- [WHAT YOU ARE ASKED TO DO]: Print the line containing "The height and" and each line after it through the end of the material below, exactly as it appears, but skip the pictures.

- [PROVIDED MATERIAL]:
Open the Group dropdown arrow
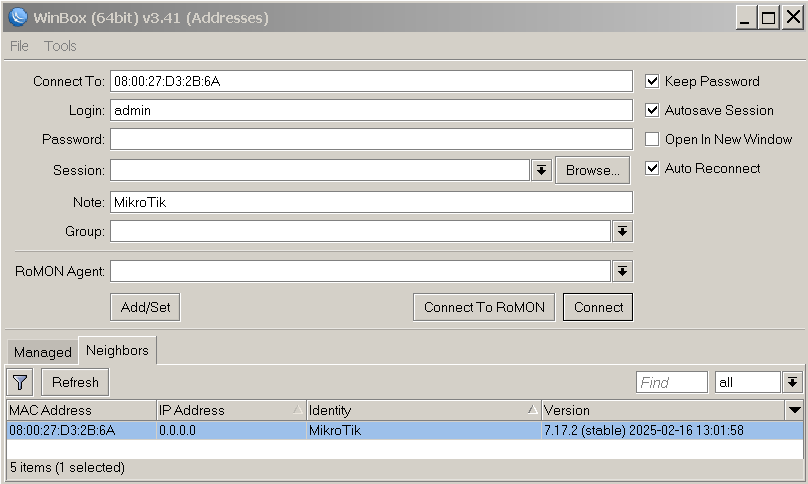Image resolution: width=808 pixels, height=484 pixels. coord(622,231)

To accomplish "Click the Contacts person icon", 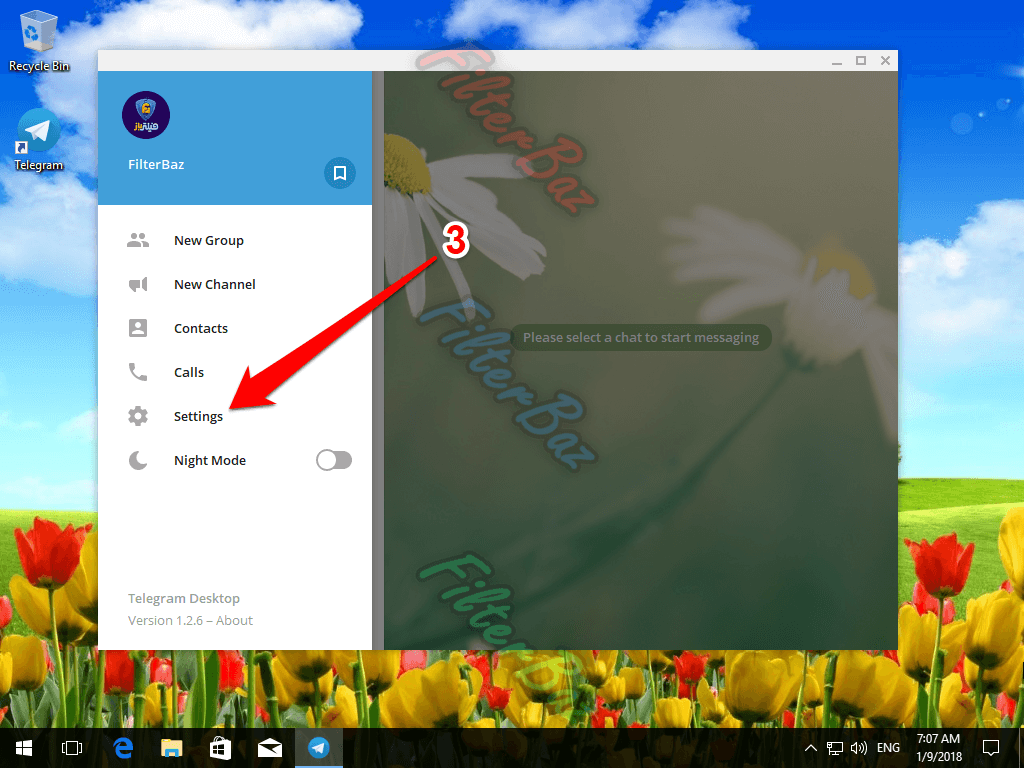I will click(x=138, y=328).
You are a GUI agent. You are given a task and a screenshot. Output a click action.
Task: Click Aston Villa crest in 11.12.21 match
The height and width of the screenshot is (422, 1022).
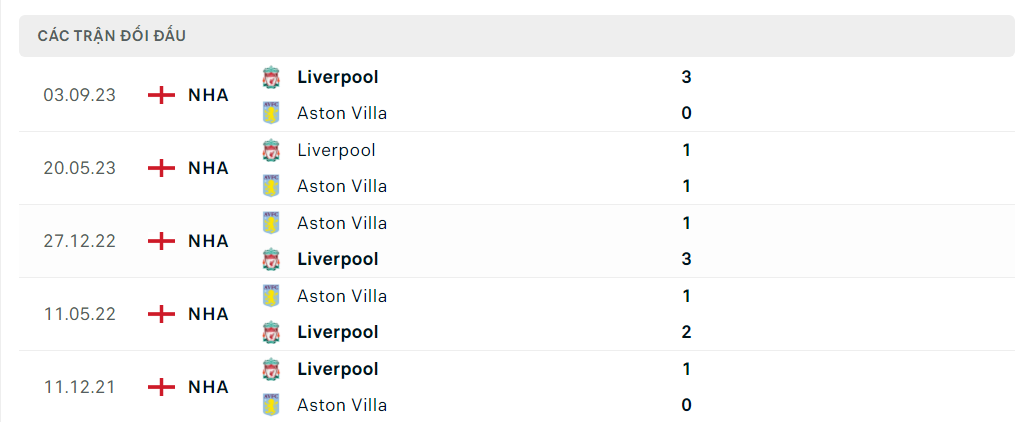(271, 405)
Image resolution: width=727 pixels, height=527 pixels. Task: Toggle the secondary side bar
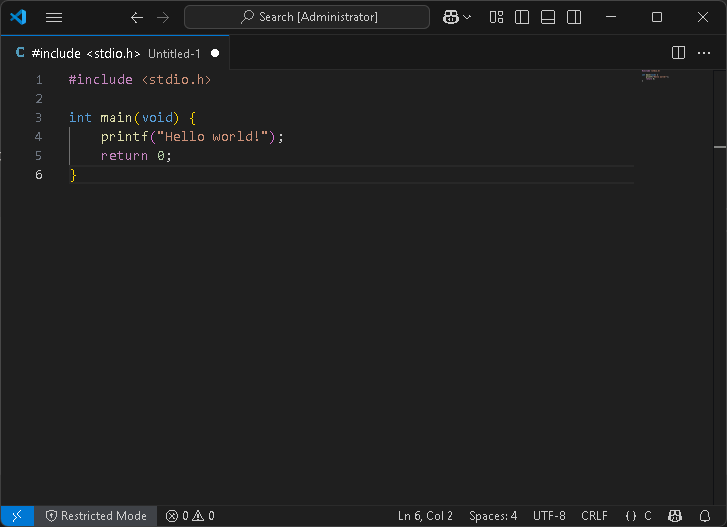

- [TASK SOLUTION]:
The height and width of the screenshot is (422, 1022).
(271, 405)
Image resolution: width=727 pixels, height=527 pixels. Task: Toggle the secondary side bar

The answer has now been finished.